Austeridade afeta políticas sociais em Portugal e pode agravar riscos de desigualdade

16/05/2013 - 9h37

Gilberto Costa
Correspondente da Agência Brasil

Lisboa – Dois especialistas em desigualdade socioeconômica ouvidos pela Agência Brasil avaliam que a política de reduzir gastos sociais para conter o déficit público pode estar agravando as disparidades sociais em Portugal, um dos países mais desiguais da União Europeia (atrás da Lituânia, Letônia e Espanha) e também um dos mais afetados no continente pela crise econômica mundial, com 952,2 mil pessoas desempregadas até março, abaixo apenas da Grécia e da Espanha.

“É socialmente criminoso e economicamente perverso diminuir as políticas aos mais desfavorecidos precisamente quando elas são mais necessárias”, critica o economista Carlos Farinha Rodrigues, professor do Instituto Superior de Economia e Gestão, um dos autores do livro Desigualdade Econômica em Portugal.

Segundo o economista, a austeridade em Portugal não é efeito de decisão fiscal. “Houve um conjunto de cortes que foi realizado por razões ideológicas e não por razões econômicas”. A mesma opinião tem o sociólogo Renato Miguel do Carmo, do Observatório das Desigualdades e do Instituto Universitário de Lisboa (ISCTE-IUL).

“Essa via econômica deriva de uma concepção ideológica ou política.
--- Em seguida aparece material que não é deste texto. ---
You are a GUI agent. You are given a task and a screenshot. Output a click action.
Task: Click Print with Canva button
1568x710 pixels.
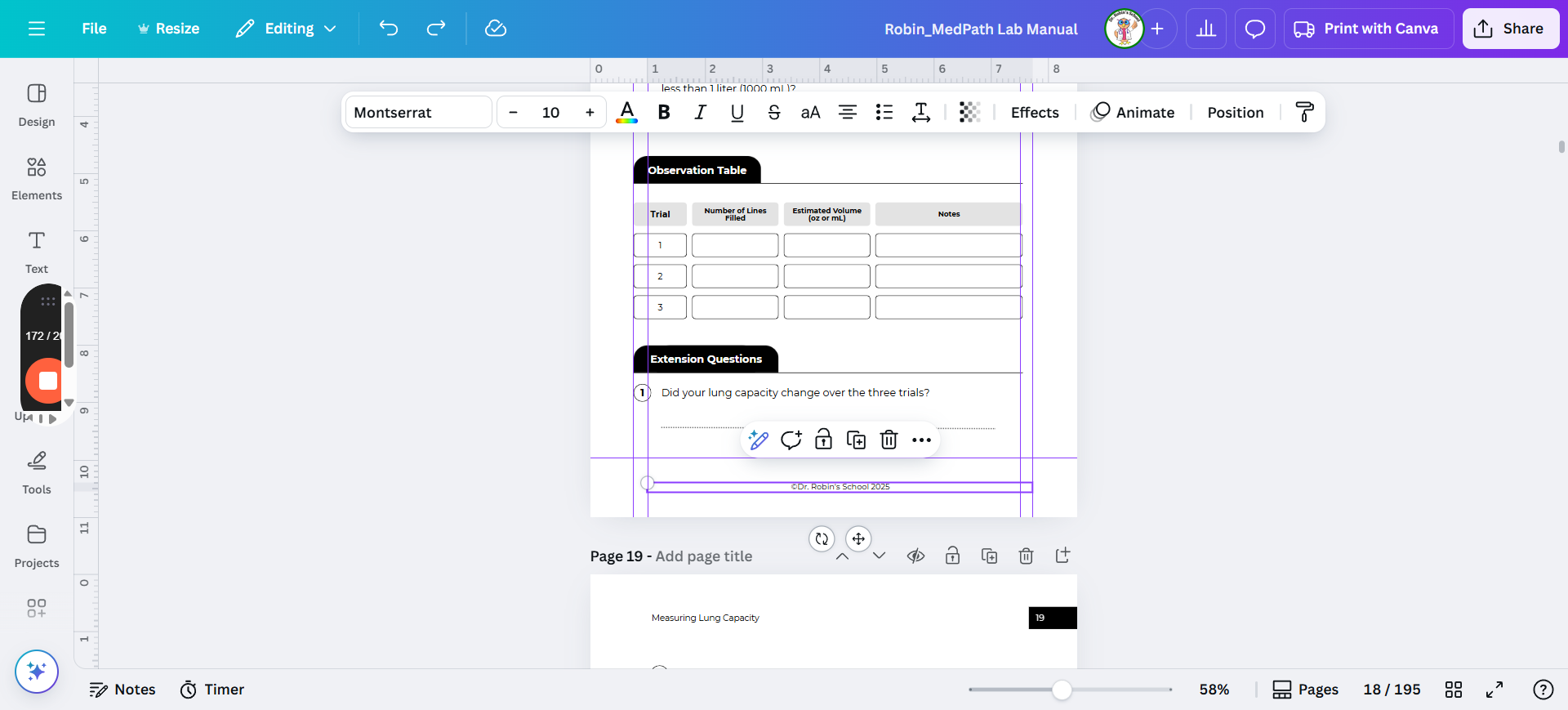tap(1368, 29)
O jogo está aí. Dizer que é inevitável não me parece que faça sentido porque há outras vias alternativas. O problema não tem a ver com a política social, mas tem a ver com o fato de a Europa estar crescendo pouco”, assinala o sociólogo.

Renato Miguel do Carmo lembra que na década passada, antes da crise econômica internacional, as políticas sociais viabilizaram redução das desigualdades socioeconômicas. “Foi pela via do Estado [de bem-estar] social e não pela via da distribuição, seja política fiscal progressiva [impostos sobre renda ou patrimônio] ou política salarial”.

Os especialistas apontam que a política de austeridade mina mecanismos automáticos de proteção social como o seguro-desemprego – que perdeu valor e tempo de pagamento; o complemento solidário para idosos (409 euros mensais ou R$ 1.104); e o rendimento social de inserção, auxílio que varia conforme o tamanho da família (para indivíduos com renda inferior a 178,15 euros ou R$ 481).

Além dessas medidas, o governo aumentou impostos e a contrapartida dos usuários dos serviços públicos de saúde e também não descarta reduzir as aposentadorias de ex-funcionários públicos e de ex-empregados do setor privado. O objetivo do primeiro-ministro Pedro Passos Coelho é economizar 4,8 bilhões de euros (R$ 13 bilhões) do orçamento, atendendo aos credores internacionais do programa de ajustamento econômico.

Para Carlos Farinha, os ganhos serão “insignificantes” no orçamento e o equilíbrio fiscal poderia ser atingido com o aquecimento da economia. “A austeridade tem caráter recessivo que dificulta que ela possa vir a ter sucesso. Podemos fazer sucessivos cortes do lado da despesa, mas se do lado do PIB [Produto Interno Bruto] e do lado dos impostos estamos recuando constantemente, não resolvemos o problema”, disse ao defender um “programa de recuperação [de prazo] mais dilatado, com menos efeitos recessivos”.

Dados do Eurostat (gabinete de estatística da Comissão Europeia) apontam que a economia portuguesa encolheu 3,9% no primeiro trimestre deste ano, maior queda dos últimos quatro trimestres e quase quatro vezes pior do que o conjunto dos 13 países onde circula o euro (-1%). Ainda não há estatística oficial medindo o efeito da recessão na desigualdade. Ontem (15), a Organização para a Cooperação e Desenvolvimento Econômico (OCDE) divulgou estudo assinalando que há risco crescente nos 34 países filiados (como Portugal) de aumento de desigualdade e de pobreza como consequência da crise.